• **Material for the task**:
*** Begin section ***

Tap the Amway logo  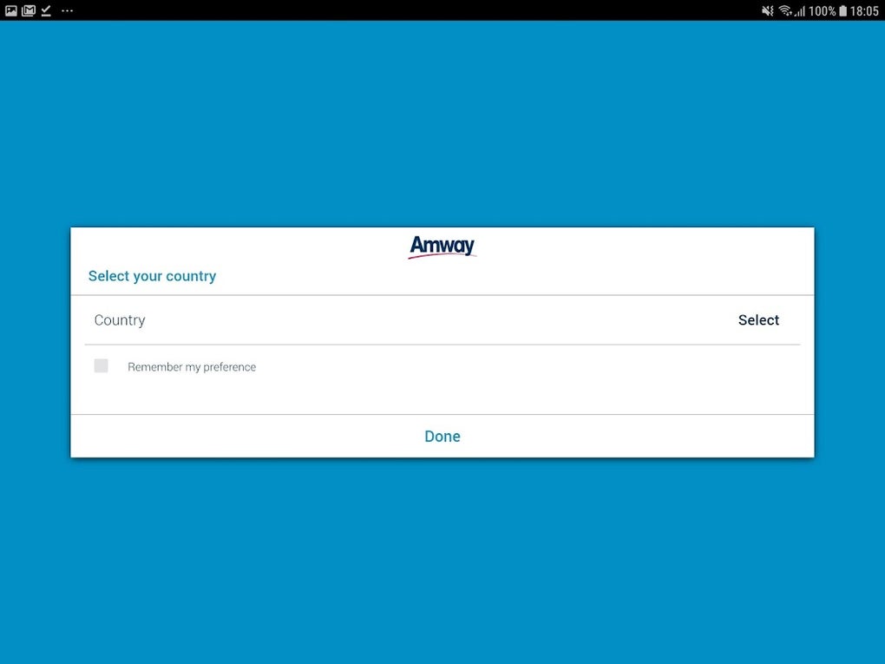point(442,246)
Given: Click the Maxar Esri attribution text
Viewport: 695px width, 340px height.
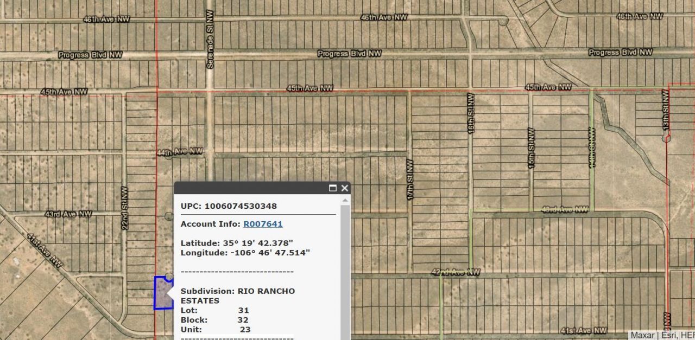Looking at the screenshot, I should click(661, 335).
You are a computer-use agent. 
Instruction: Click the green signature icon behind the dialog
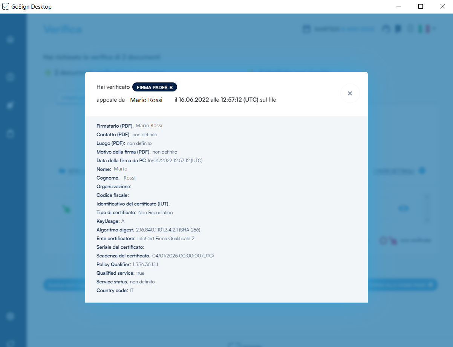point(67,209)
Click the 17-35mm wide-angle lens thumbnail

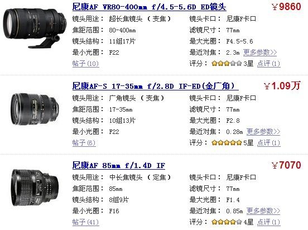click(35, 109)
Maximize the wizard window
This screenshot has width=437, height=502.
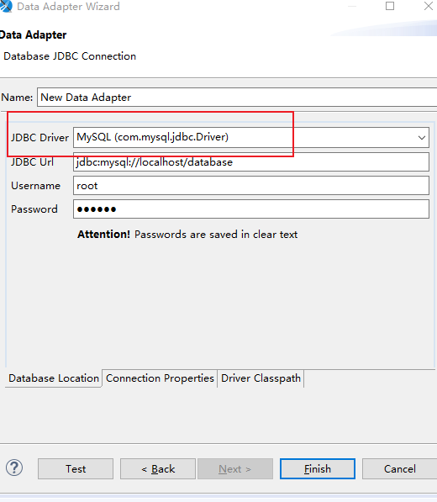[390, 6]
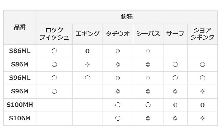221x133 pixels.
Task: Click the double circle for S96M ショアジギング
Action: [x=202, y=91]
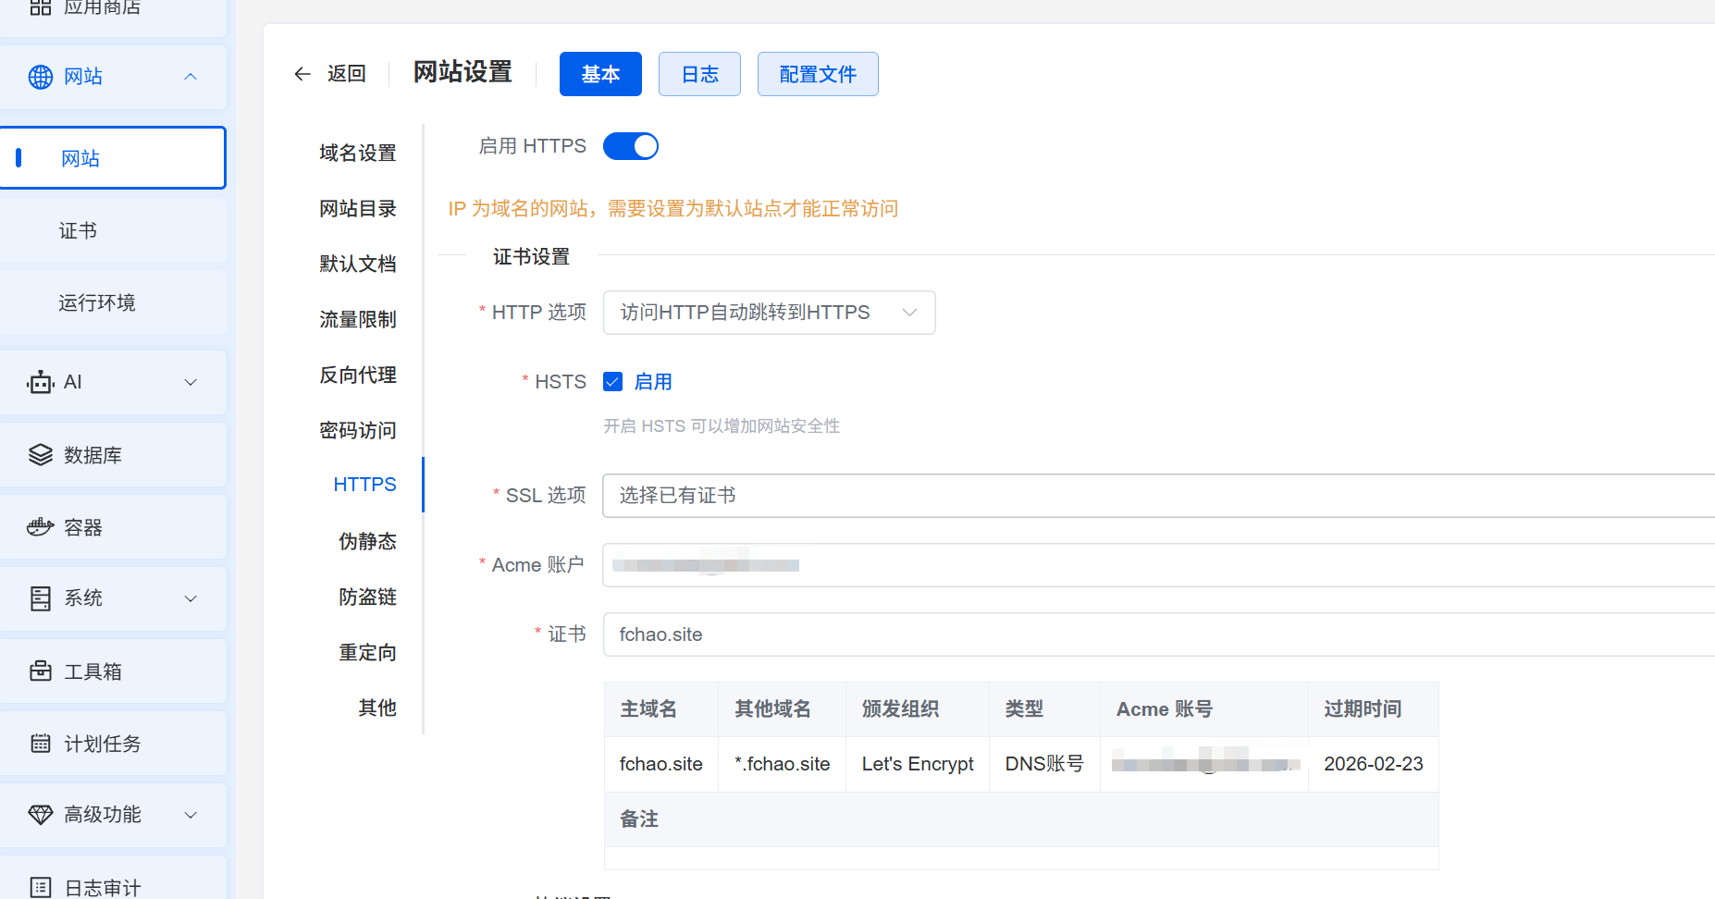Click the 计划任务 calendar icon
The width and height of the screenshot is (1715, 899).
41,744
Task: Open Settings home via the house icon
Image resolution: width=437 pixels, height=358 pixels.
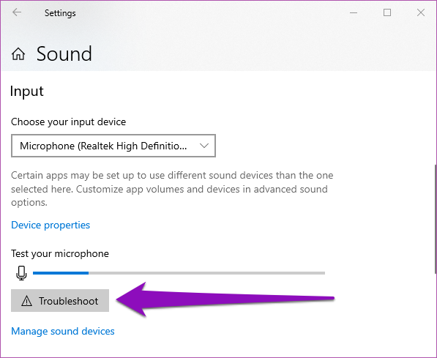Action: coord(18,54)
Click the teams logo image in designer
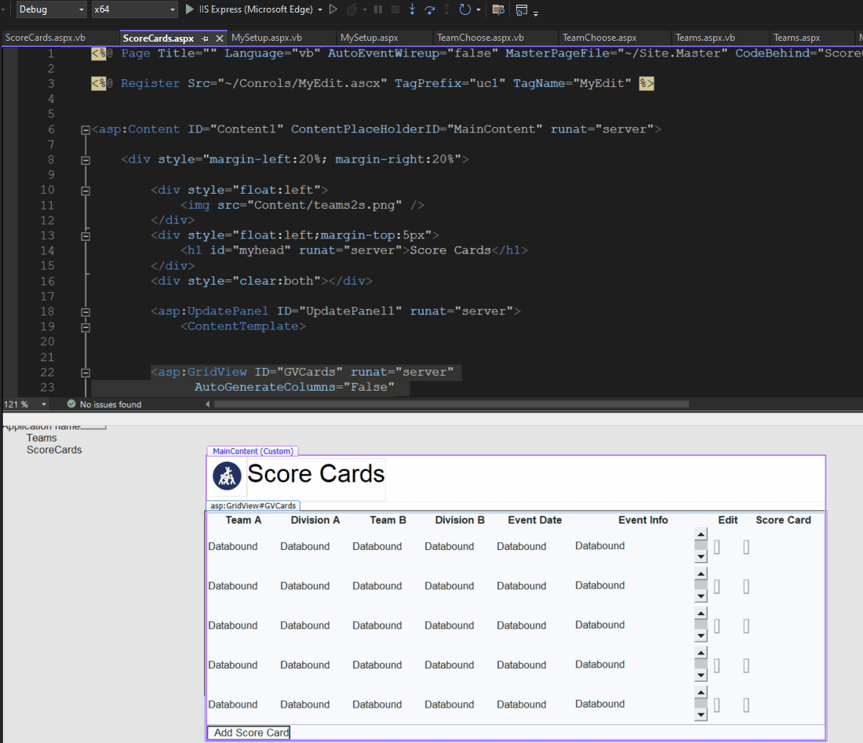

*** End section ***

• **Task to carry out**:
Among the entries above, copy exactly the stretch from the line holding "Viewport: 695px width, 340px height." through the line holding "Maximize the wizard window", leaving out any pictures.

• **Solution for this problem**:
Viewport: 695px width, 340px height.
Looking at the screenshot, I should click(661, 335).
You are a computer-use agent. 
Instruction: Click the green signature icon behind the dialog
point(67,209)
Click the 17-35mm wide-angle lens thumbnail

click(35, 109)
Maximize the wizard window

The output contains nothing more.